A sessão começou por volta de 14h30. Barbosa afirmou que a lavagem de dinheiro foi feita em uma "ação orquestrada", em que a divisão de tarefas caracteriza um grupo criminoso organizado. O relator afirmou ainda que a contabilidade foi fraudada, informações foram omitidas e que as ações que configuram em fraude foram confirmadas por perícias.

Quanto ao papel de Marcos Valério no processo de lavagem de dinheiro, o relator afirmou categoricamente que o empresário "mentiu em seu interrogatório", e disse ainda que ele "muda de versão conforme as circunstâncias".

O relator destrinchou o esquema de lavagem de dinheiro, explicando o esquema em que o dinheiro era adquirido através de empréstimos. Barbosa citou um empréstimo de R$ 10 milhões feitos por Rogério Tolentino, orientado por Marcos Valério, com o banco BMG. Tolentino teria assinado cheques em banco sem saber o destino dado ao recurso.

Na semana passada, o Supremo condenou três dos quatro réus ligados ao Rural por gestão fraudulenta de instituição financeira. A expectativa é de que, no caso de lavagem de dinheiro, os responsáveis pelo banco e o grupo de Valério também sejam considerados culpados.

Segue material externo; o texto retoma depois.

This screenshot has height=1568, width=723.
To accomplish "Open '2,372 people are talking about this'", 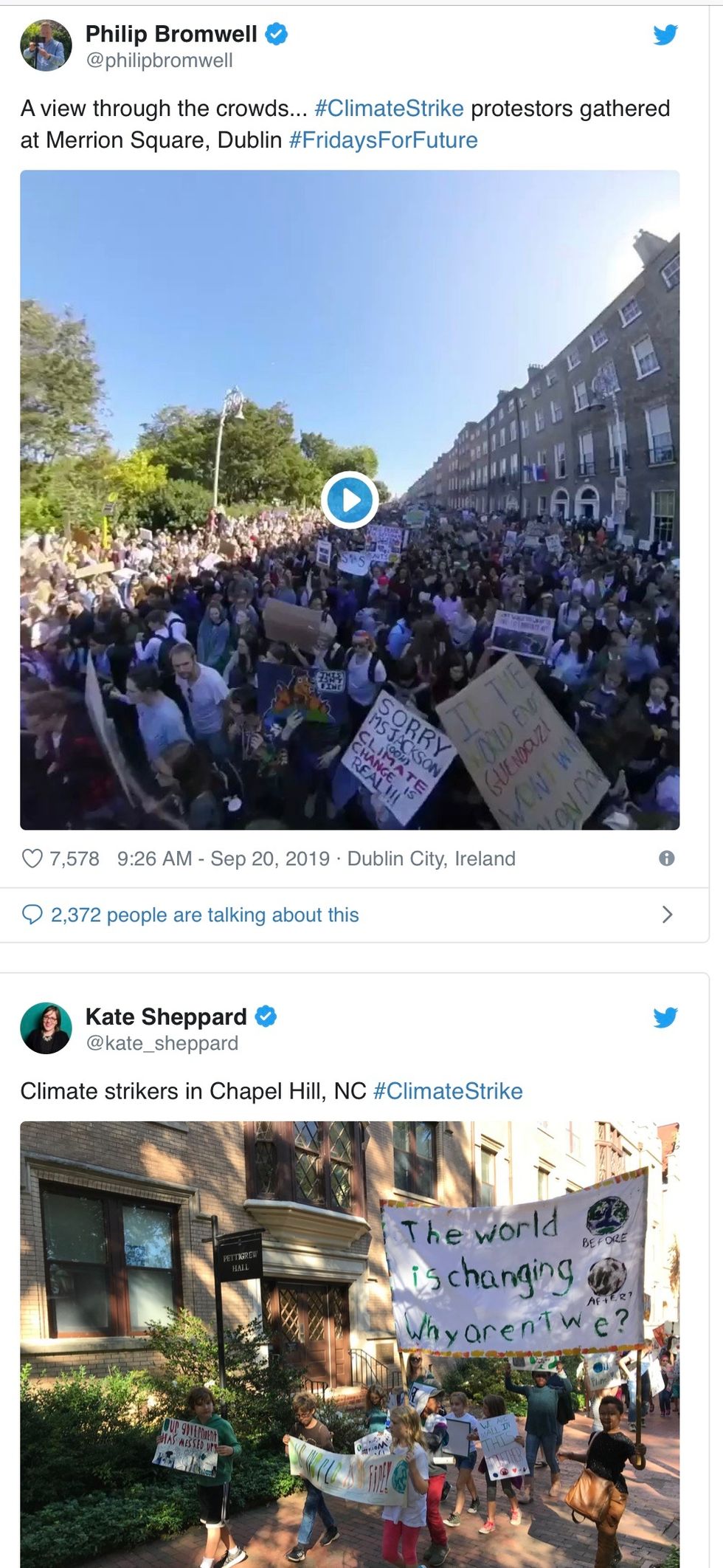I will pos(204,915).
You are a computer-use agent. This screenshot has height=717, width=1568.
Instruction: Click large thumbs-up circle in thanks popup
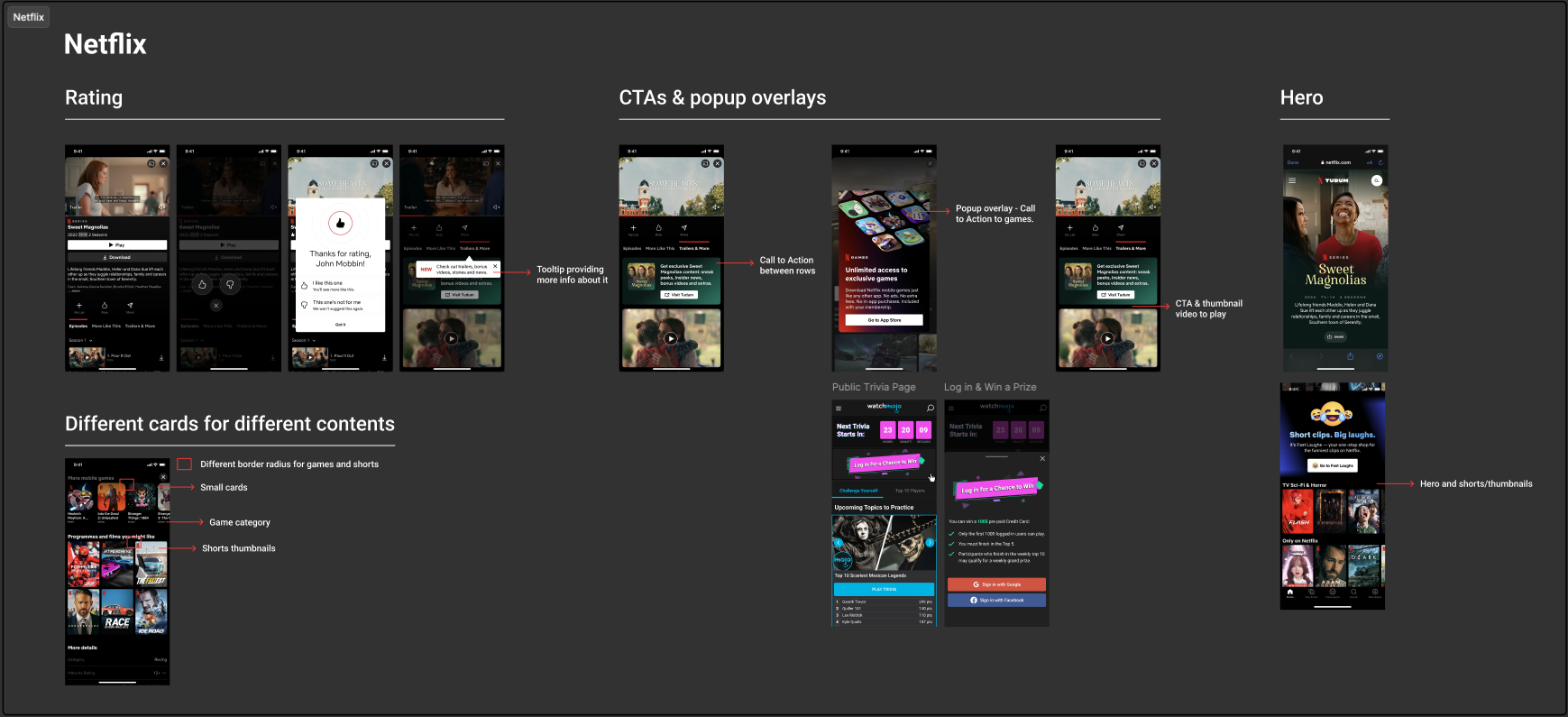[x=340, y=223]
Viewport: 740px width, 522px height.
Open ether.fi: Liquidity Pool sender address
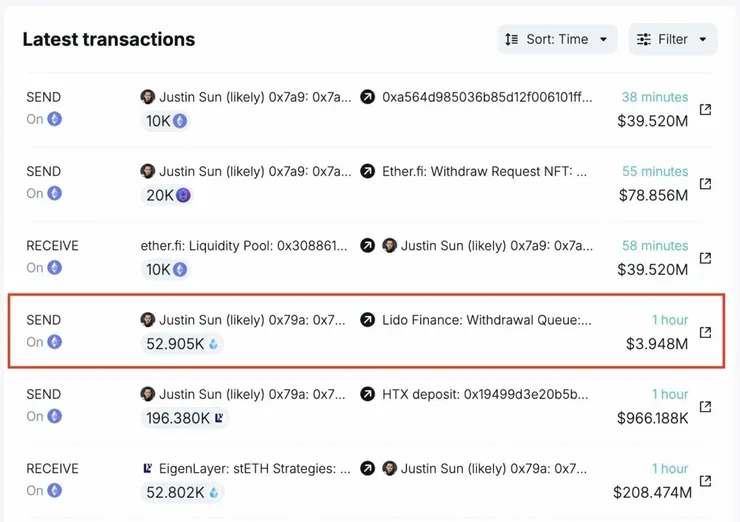[245, 246]
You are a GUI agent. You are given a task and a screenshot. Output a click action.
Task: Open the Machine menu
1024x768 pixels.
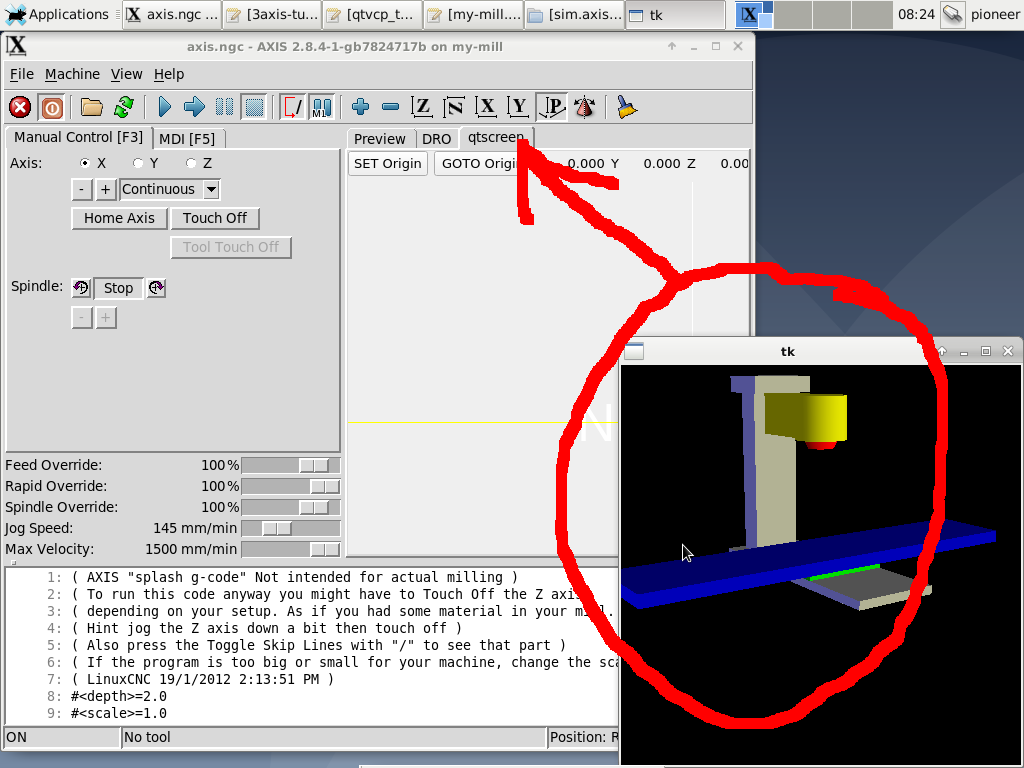[72, 74]

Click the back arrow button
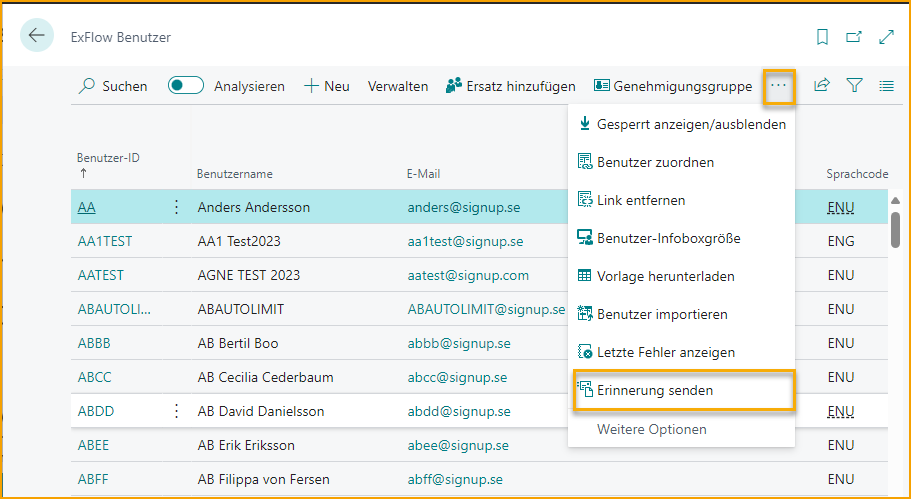click(x=37, y=36)
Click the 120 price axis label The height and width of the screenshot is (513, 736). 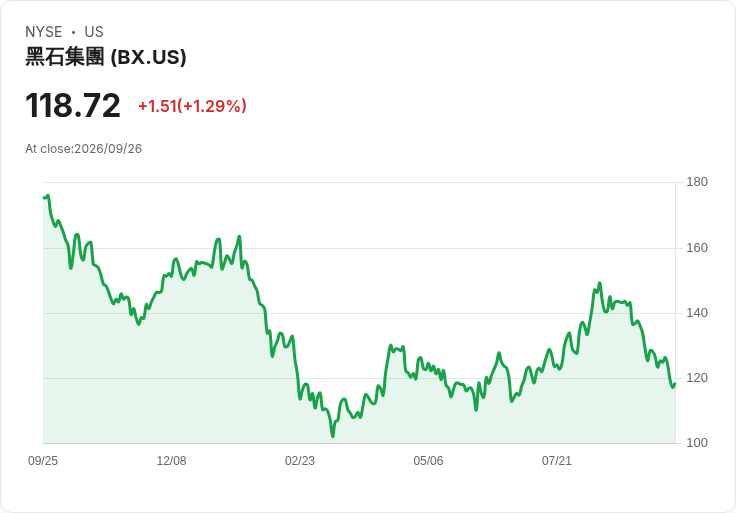697,378
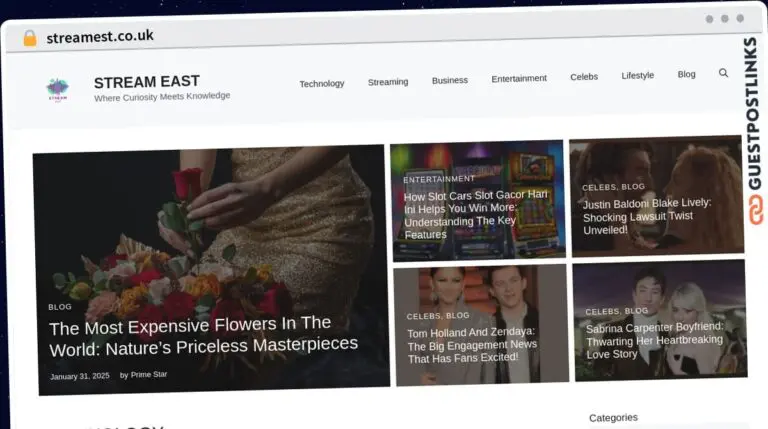Screen dimensions: 768x429
Task: Click the Stream East logo icon
Action: (58, 90)

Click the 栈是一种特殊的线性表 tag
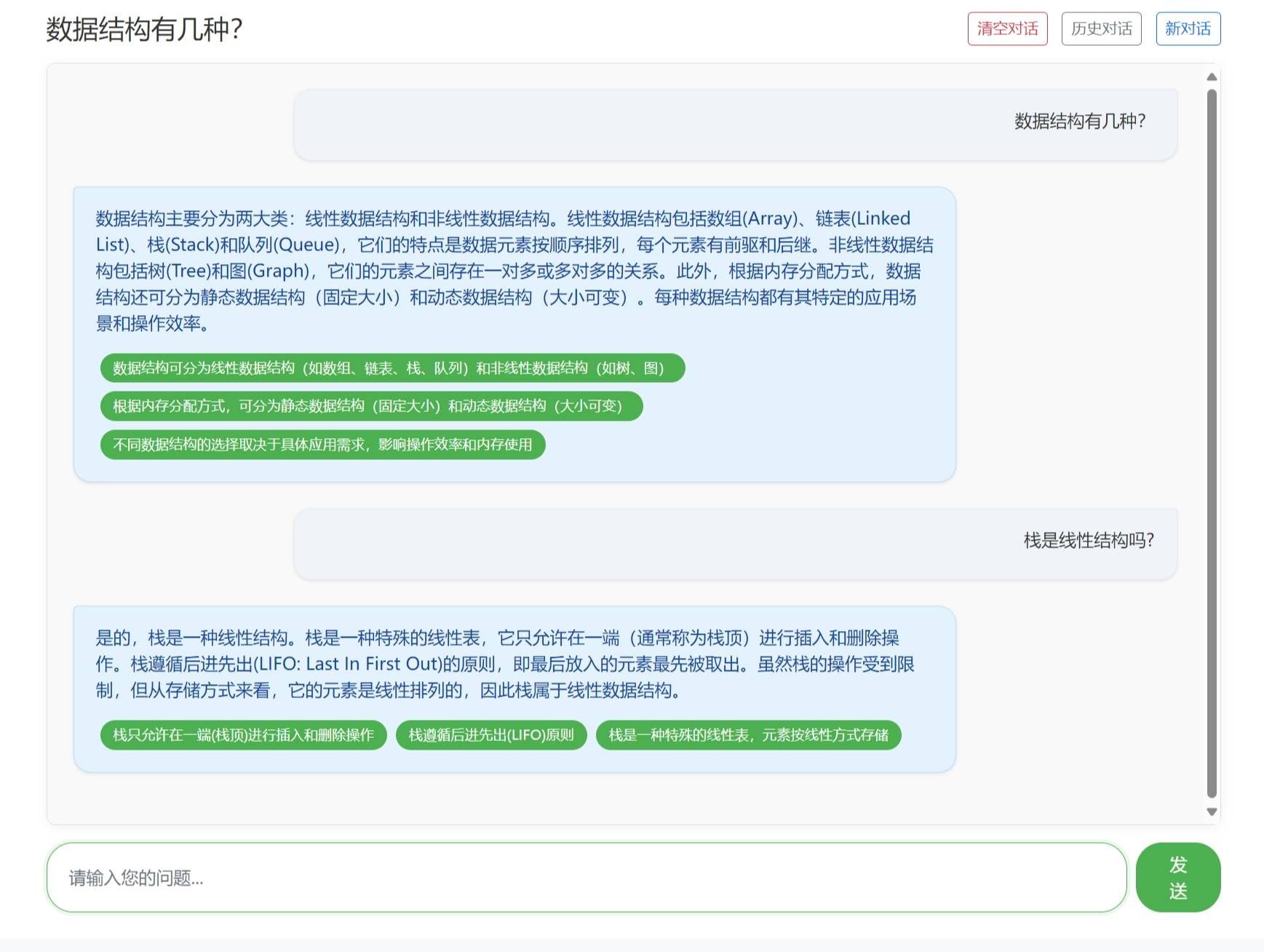click(748, 735)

Até o momento, o tribunal conseguiu julgar apenas dois dos sete itens da denúncia, conforme o esquema fatiado de análise do caso proposto pelo relator do processo. O colegiado só absolveu dois dos 10 réus julgados. Os absolvidos foram o ex-ministro Luiz Gushiken e a ex-dirigente do Rural Ayanna Tenório.

Agora, o Supremo deve se pronunciar se cometeram lavagem de dinheiro os dirigentes e ex-dirigentes do Rural Vinícius Samarane, Ayanna Tenório, José Roberto Salgado, Kátia Rabello, Marcos Valério, Ramon Hollerbach, Cristiano Paz, Rogério Tolentino, Simone Vasconcelos e Geiza Dias.